Jean-François Muracciole, Les Français Libres

Jean-François MURACCIOLE

Les Français Libres

Editions Taillandier 425 pages 25 euros

Ce livre passionnant décrit des réalités sociologiques et historiques dépassant tous les lieux communs. Les Français libres n’appartenaient pas aux milieux populaires (7,5% seulement), 28% venaient du milieu militaire. Après la guerre leur décalage avec la moyenne nationale s’est encore accentué. Alors que la couche supérieure de la société ne représentait que 5% de la masse totale de la population, le tiers des Français libres en fera partie après la guerre. 16% seulement des Français libres « descendent » socialement – ou stagnent.

L’auteur souligne bien qu’il y eut deux générations de Français libres (ceux de 1940 et ceux d’après Stalingrad, grossièrement parlant). Il est faux de dire que la population a réagi dans ses profondeurs. Elle reste inerte en écoutant la radio anglaise. Pire : en 42, la LVF (contre le bolchévisme) recrute 8000 jeunes Français contre 4000 chez les Français libres. Certes, il était plus facile, matériellement, de rejoindre les recruteurs pro-allemands, mais ces deux chiffres font rêver.
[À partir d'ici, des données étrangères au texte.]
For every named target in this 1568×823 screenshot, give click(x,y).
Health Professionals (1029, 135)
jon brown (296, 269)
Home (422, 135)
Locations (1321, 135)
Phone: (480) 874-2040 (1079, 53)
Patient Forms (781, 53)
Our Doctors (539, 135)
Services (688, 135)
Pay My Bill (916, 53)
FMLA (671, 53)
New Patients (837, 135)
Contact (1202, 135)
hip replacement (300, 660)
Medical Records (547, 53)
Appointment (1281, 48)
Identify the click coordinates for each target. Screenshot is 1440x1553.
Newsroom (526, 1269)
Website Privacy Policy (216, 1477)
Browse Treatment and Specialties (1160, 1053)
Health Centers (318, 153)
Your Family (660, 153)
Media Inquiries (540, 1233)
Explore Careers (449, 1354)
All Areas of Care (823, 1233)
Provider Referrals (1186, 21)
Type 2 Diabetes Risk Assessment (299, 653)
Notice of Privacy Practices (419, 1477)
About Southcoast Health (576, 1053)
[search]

78,5% des engagés n’étaient pas mariés, et la plupart venait de Bretagne et de Normandie : cela semble normal. En revanche, la pratique religieuse catholique semble avoir une grosse influence, tendance à s’engager très forte évidemment, chez les Juifs.

On a demandé aux survivants les raisons de leur engagement : 47% le patriotisme, 24% la démocratie, 10% l’aventure. La confession (Dieu) ne vient seulement que pour 4,4% et l’antifascisme 1,3%. Certes ces chiffres ne doivent pas être hypostasiés mais ils font méditer.

On se demande en lisant cette enquête scientifique quelle fut à l’époque la réponse infiniment variée de la France à l’appel à la Résistance : sans aucun doute les Français n’ont pas aimé les occupants, mais leur attitude était en fonction de leur situation et de la situation générale. C’est ce qui explique peut-être que, bien que les responsables politiques aient toujours exalté depuis les Français libres, l’opinion ne soit pas à l’aise : elle a conscience que trop de gens restés sur le territoire national n’ont certes pas été des héros.

Le livre de M. Muracciole semble scientifiquement irréprochable ; on en tirera beaucoup de renseignements qu’on ne trouve nulle part ailleurs.